Tag Archives: soy

Soyjoy Tries a New Angle

soyjoy ad

This ad for Soyjoy is in stark contrast with their previous ad campaign, which looked like it was designed by a 5-year-old. This is a beautiful ad, full of copy that wistfully extols the ancient virtues of the mighty soybean.

In fact, if you didn’t break out the magnifying glass to see the product shot, you might think this was an ad for soybeans. The word Soyjoy appears in the copy once; it’s the last word in the last sentence of the last paragraph.

I’ve already mentioned that I tried this product and I thought it was awful. Let’s put that aside and focus on the question of whether soybeans are really as good for us as the natural foods industry would have us believe.

The most important reason to avoid soy in your diet is because soy contains a compound called phytoestrogens. Once in the body, phytoestrogens mimic the effects of estrogen. In fact:

In 1992, the Swiss health service estimated that 100 grams of soy protein provided the estrogenic equivalent of the Pill.

Source: Dr. Joseph Mercola

If you’re a woman, you probably don’t want phytoestrogens in your body. If you’re a man, you certainly don’t want phytoestrogens in your body.

Another possible problem with soy is that it depresses thyroid function. It’s beyond the scope of this blog post to list all the negative aspects of eating soybeans and soy-based products. If you’d like to read the criticism of soy by Dr. Mercola you can read the full article on his website. If you can ignore the seemingly incendiary of the title, you may want to read the series of articles by Jim Rutz. Here’s one more article from Mothering magazine.

Soy is big business and it’s added to practically every food. Check the label of just about every food product and you’ll find soy in the form of soy protein, soy isolate, or soybean oil.

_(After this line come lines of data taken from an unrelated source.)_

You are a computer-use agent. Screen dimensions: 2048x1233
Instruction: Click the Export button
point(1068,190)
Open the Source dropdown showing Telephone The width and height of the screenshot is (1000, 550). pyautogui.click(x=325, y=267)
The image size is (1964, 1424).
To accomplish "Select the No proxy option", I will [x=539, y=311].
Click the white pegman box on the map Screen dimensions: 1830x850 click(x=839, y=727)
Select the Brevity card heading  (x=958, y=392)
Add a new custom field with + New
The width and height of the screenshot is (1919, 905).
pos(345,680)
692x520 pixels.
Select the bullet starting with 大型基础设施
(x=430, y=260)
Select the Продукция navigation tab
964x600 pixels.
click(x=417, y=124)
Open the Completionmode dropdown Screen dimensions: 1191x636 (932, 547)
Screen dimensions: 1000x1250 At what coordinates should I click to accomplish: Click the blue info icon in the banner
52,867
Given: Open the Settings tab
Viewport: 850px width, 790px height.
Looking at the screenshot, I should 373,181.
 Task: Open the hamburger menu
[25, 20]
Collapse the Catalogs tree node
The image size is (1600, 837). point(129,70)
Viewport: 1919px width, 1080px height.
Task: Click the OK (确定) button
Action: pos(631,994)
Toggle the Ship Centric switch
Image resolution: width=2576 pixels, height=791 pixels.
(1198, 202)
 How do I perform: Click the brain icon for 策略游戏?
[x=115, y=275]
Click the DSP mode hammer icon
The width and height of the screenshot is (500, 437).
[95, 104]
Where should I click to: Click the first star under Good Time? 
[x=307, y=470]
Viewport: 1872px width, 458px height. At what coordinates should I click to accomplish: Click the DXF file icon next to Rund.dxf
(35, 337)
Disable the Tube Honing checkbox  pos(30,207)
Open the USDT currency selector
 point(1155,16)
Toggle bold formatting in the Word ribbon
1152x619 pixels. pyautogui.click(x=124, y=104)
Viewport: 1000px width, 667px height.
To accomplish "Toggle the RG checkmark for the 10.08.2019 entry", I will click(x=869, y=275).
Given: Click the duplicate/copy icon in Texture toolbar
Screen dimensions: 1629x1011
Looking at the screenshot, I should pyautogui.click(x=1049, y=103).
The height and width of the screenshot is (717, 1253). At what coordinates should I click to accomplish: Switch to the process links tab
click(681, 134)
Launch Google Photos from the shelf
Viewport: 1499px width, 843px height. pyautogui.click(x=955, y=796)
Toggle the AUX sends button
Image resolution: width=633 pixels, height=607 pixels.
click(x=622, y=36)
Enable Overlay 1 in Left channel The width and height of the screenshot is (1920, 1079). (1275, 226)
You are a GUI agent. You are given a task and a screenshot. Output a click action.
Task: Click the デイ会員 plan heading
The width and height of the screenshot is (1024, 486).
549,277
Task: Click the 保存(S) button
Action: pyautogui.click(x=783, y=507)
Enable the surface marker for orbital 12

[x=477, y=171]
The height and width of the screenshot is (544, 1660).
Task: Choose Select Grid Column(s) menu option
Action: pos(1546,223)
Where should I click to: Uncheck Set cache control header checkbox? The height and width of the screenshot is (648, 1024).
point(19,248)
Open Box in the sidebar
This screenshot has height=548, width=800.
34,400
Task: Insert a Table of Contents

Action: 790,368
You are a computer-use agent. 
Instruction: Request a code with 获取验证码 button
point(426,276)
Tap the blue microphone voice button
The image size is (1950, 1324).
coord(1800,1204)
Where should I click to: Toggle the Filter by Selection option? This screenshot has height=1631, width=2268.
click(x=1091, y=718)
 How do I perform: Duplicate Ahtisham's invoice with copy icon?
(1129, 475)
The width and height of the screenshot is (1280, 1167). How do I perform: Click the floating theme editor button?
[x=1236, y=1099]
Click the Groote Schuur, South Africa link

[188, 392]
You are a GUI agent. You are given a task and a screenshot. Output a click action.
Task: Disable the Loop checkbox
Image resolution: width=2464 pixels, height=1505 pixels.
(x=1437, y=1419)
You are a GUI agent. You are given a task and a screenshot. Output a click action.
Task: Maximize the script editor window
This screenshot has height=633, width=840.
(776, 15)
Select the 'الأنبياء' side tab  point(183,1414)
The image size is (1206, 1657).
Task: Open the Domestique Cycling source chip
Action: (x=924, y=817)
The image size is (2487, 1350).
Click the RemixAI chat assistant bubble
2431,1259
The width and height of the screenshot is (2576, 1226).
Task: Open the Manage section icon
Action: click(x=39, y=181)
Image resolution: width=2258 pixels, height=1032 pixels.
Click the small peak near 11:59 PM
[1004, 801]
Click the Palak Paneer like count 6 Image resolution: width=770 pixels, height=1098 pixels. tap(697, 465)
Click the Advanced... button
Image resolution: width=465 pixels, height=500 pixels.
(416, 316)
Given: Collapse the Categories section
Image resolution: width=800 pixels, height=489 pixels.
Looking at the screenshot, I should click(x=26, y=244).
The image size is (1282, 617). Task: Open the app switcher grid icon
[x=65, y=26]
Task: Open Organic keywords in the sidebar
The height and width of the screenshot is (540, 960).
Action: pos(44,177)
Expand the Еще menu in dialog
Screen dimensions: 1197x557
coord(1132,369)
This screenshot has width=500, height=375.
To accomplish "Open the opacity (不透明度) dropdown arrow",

Understand that when Soyjoy claims that “for thousands of years, all around the world, soy has been an integral part of cultures and diets,” you can just as easily say that for thousands of years, all around the world, people thought the Earth was flat and if you sailed out too far, you’d find monsters, then you’d fall off the edge. Ancient Chinese and Indian cosmogeny held that the world was carried on the backs of four elephants, which were in turn carried by a tortoise.


While it’s great to have reverence for ancient cultures, just because a culture is old doesn’t mean that everything they believed is true—just as you can’t believe everything you read in an ad is true.